The long-lasting diet!
Attention, rebound
Sport and diet, the right timing
"Restore" his psyche
Listening to yourself

The long-lasting diet!

Every year, we are millions to throw ourselves to heart and body lost in the race for weight loss . "The different global studies give roughly the same estimates: 3/4 of people lose weight in 6 months . In the 3 to 5 years after stopping the diet, 90% regain the weight lost with often extra kilos to the key, "says Dr. Apfeldorfer . The numbers hurt and the debate is launched. Why this weight recovery?
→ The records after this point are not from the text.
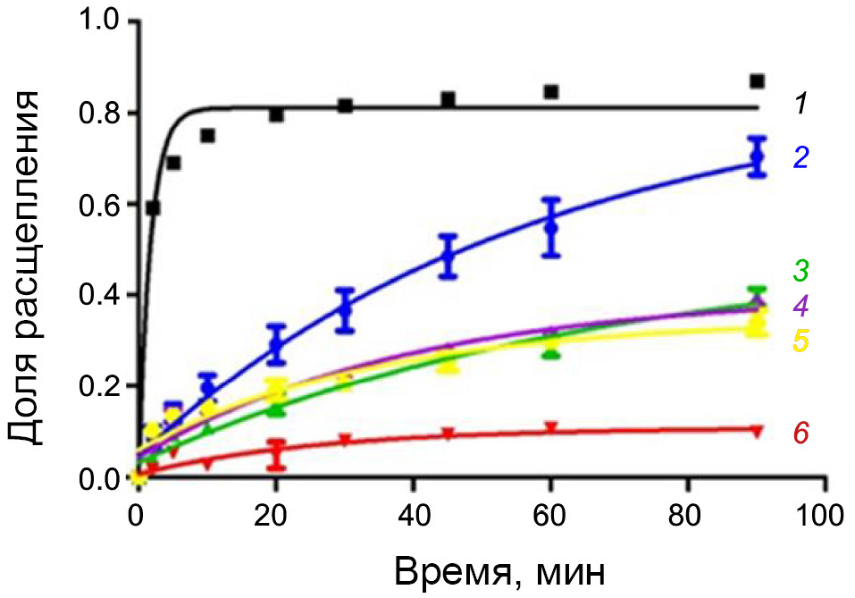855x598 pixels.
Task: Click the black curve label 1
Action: point(801,105)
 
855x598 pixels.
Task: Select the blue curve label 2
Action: point(801,158)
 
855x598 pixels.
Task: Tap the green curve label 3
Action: point(801,268)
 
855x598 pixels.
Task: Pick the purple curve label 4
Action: point(801,306)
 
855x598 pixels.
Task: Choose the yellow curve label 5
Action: point(801,341)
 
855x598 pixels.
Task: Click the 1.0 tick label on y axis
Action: point(100,21)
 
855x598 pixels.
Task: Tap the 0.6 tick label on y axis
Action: point(100,205)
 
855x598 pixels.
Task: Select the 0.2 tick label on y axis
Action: point(100,386)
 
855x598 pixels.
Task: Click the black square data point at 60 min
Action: point(551,92)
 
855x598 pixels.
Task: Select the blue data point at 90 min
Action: point(758,157)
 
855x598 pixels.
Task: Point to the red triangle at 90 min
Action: point(758,432)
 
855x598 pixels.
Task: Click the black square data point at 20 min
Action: point(277,114)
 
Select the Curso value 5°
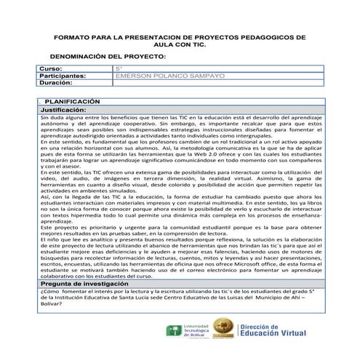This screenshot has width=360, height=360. point(120,68)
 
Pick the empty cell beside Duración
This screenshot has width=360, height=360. point(218,83)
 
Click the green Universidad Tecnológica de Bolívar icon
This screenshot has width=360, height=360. point(175,332)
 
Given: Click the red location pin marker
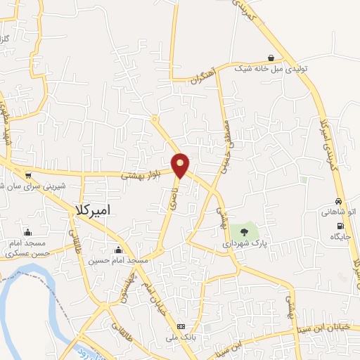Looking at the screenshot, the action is click(181, 164).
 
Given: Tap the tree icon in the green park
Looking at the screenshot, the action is click(244, 230).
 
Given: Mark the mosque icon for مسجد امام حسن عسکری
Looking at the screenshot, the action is click(27, 232).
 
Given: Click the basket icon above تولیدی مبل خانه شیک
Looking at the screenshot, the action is click(271, 58).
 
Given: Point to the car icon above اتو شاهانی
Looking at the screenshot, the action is click(339, 201).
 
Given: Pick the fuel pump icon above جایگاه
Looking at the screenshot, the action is click(340, 226).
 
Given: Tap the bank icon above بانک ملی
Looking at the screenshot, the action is click(181, 327).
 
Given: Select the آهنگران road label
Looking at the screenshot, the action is click(201, 77).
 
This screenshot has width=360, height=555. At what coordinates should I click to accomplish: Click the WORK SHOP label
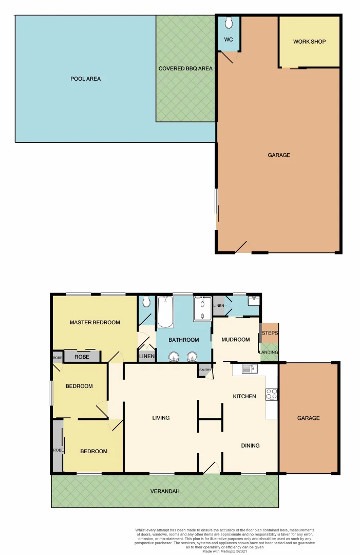point(309,42)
The pitfalls of deprivation

" Severe , that is to say, private diets , always follow the same principle: eat what we do not like and deprive ourselves of the food we love. In general, which is fat and sweet, "says the psychiatrist. But the restriction has physiological but also unexpected psychological consequences. Psychologically, deprivation develops what is called a palatability , that is to say an exacerbated attraction. As a result, when we reintroduce banned foods ... we crack. The longer the deprivation and the list of suppressed foods, the greater the risk of becoming compulsive and eating more than before . It's a natural psychological reaction. Obviously, we're getting back to it. "It's true that post-deprivation is often more exaggerated than before," says Dr. Serog . However, we can avoid it if we notice it. "Whew, there is a little hope!


Attention, rebound

We summarize: do not deprive yourself of a food that you like because, when you reintroduce it into your diet, your revenge spirit will push you to overconsumption without you necessarily aware. Result: deprivation excess = weight gain guilt. We tell you, it's a very bad equation. Physiologically, the severe diet also does damage. "Every time you put the body into a food restriction, you activate a body's defense memory card. Your body will put itself in the "storage for starvation" mode for which it is genetically programmed. This explains the famous phenomenon of rebound when one stops his diet, "says Dr. Serog . "By the way, to help some of my patients who have been functioning like this for years, I start by making them eat more. Their bodies must stop making resistance. It is a priori difficult enough to make them understand this paradox: you have to eat more to lose weight because depriving oneself makes you fat . For me, it is ignorance of this mechanism that largely explains the failure of the plans. "


Sport and diet, the right timing

When you lose weight, whatever method you use, you first lose water, then fats , then muscles . But the muscles and the weight have a relationship very different from what we believe. Few people know that muscle mass is the natural brake on weight loss , says Dr. Serog . During the diet, you have to avoid playing sports like crazy thinking it will speed up weight loss . On the contrary, we slow down the slimming process ourselves. The ideal is to get into sport before starting to lose weight so as to increase muscle mass and basal metabolism, that is to say the natural energy expenditure of the body at rest. After the diet, when you reintroduce food, regular exercise allows you to balance energy intake and expenditure .


"Restore" his psyche

You have to differentiate between the nature of the food and its quantity. " No food makes you fat or lose weight, only the amount plays on the weight, " says Dr. Apfeldorfer . Concretely, when we reintroduce food, we must absolutely make sure not to eat as much as before, otherwise we will recover its original weight. To cross the stabilization phase without major incidents on the line, we must be vigilant on two points, agree our two doctors. On the one hand, on the quantities, but also on the way we eat. Reflection before feeding helps to regulate one's appetite , provided that this reflection is sensory. For example, take your time. 30 min minimum for a meal. Too long ? It must be said that it is a moment for oneself, to relax, and not an obligation to hold on. First you have to restore your psyche, the psychiatrist insists.

Listening to yourself

Concretely ? Ask yourself before going to dinner: do I really want to eat this dish? Then we pay attention to his feelings: when the pleasure weakens, it is the sign that the satiety increases . We do not have to finish our dish, we learn to anticipate, to keep a place for dessert not to eat more than his hunger. Finally, we reestablish the rules of politeness: we talk about pleasant things during his meal and work ... after.

We forget the frustration

The secret to succeeding afterwards is not to go on a strict and fast diet . We forget the restriction , the deprivation , the frustration . Certainly, weight loss will be slower but the muscle mass will be preserved and, cognitive restriction has not been triggered, we will have a better long-term adherence to this new diet. The body and mind will no longer be in conflict and the recovery of the pounds will no longer be inevitable. To meditate.